← Back to context

Comment by keepamovin

12 hours ago

In context seemed more like a smear for any who don't dismiss as unremarkable. But I'm glad you took it as the narrow case, tho - do they really "exist", or might they have just been right all along? Lol

Being "crazy" and later turning ought to be "right" are not exclusive.

One can be right for bad reasons.

  • OK - this needs some good examples :)

    • People who believe in "chemtrails" are (in my un-scientific survey) pretty likely to be conspiracy enthusiasts ("cranks", "crazy", etc.).

      But they're not wrong that the stuff coming out of the back of jet aircraft is changing the climate.
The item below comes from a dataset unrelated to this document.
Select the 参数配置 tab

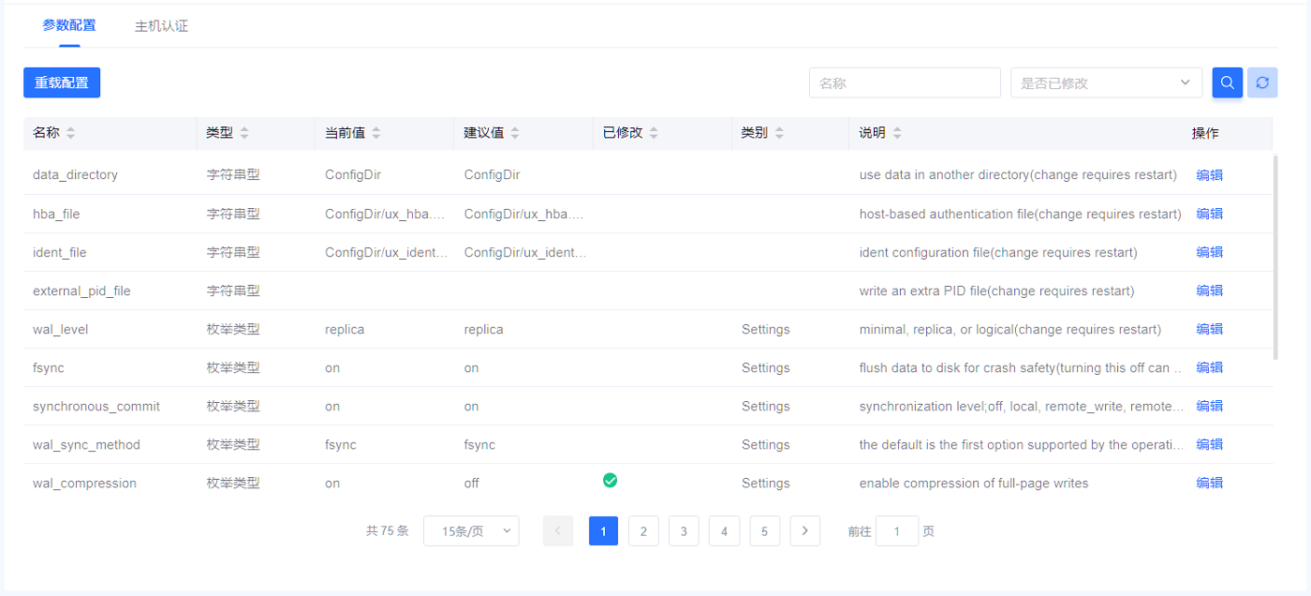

      Small, localized weather engineering programs have long been real (cloud seeding), and planetary-scale climate engineering projects are now openly discussed by governments. E.g. https://www.epa.gov/geoengineering/about-geoengineering "Types of solar geoengineering techniques include: Stratospheric Aerosol Injection (SAI) – adding small reflective particles to the upper atmosphere (stratosphere) to reflect incoming sunlight. Sulfur dioxide (SO2), one of the types of chemicals considered for SAI, can chemically react in the stratosphere to form reflective sulfate aerosols."

      1 reply →

    • Galileo's heliocentric model

      Hand washing prevents illness

      COVID came from a lab, not a wet market

      Hunter Biden laptop was real

      And then a counter example of something broadly accepted but untrue. The humoral theory and blood letting, practiced for thousands of years. This is what killed George Washington.

      1 reply →

> In context seemed more like a smear

Not to anyone who is intellectually honest.